(INFORMATION PROVIDED)
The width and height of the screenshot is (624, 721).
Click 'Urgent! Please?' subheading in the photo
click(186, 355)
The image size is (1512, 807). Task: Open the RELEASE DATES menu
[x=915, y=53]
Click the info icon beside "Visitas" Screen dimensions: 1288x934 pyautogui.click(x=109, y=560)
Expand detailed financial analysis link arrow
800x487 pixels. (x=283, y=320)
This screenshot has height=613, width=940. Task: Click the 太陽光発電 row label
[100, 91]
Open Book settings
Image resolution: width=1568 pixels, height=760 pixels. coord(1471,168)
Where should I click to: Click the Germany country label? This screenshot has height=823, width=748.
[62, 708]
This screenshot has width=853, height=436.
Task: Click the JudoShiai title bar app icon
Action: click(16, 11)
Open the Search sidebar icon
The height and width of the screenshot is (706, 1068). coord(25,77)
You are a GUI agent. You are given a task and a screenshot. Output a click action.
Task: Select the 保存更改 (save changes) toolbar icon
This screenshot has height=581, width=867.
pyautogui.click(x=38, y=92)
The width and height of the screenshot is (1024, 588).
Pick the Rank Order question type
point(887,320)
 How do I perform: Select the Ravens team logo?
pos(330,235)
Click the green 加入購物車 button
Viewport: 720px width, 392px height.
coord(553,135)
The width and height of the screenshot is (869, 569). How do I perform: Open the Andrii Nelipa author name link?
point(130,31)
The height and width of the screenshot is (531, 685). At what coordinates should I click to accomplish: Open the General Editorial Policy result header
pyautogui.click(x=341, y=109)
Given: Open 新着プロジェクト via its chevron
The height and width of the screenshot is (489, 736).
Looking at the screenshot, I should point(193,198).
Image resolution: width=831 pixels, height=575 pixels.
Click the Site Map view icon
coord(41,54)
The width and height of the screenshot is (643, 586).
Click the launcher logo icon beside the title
(End INFORMATION PROVIDED)
WHAT YOU WILL DO:
Reproduce the records above exactly, from the first line to the line that holds "Click the info", inclusive, and omit everything after it.

TASK SOLUTION:
The width and height of the screenshot is (624, 721).
Click 'Urgent! Please?' subheading in the photo
click(186, 355)
The image size is (1512, 807). Task: Open the RELEASE DATES menu
[x=915, y=53]
Click the info icon beside "Visitas" Screen dimensions: 1288x934 pyautogui.click(x=109, y=560)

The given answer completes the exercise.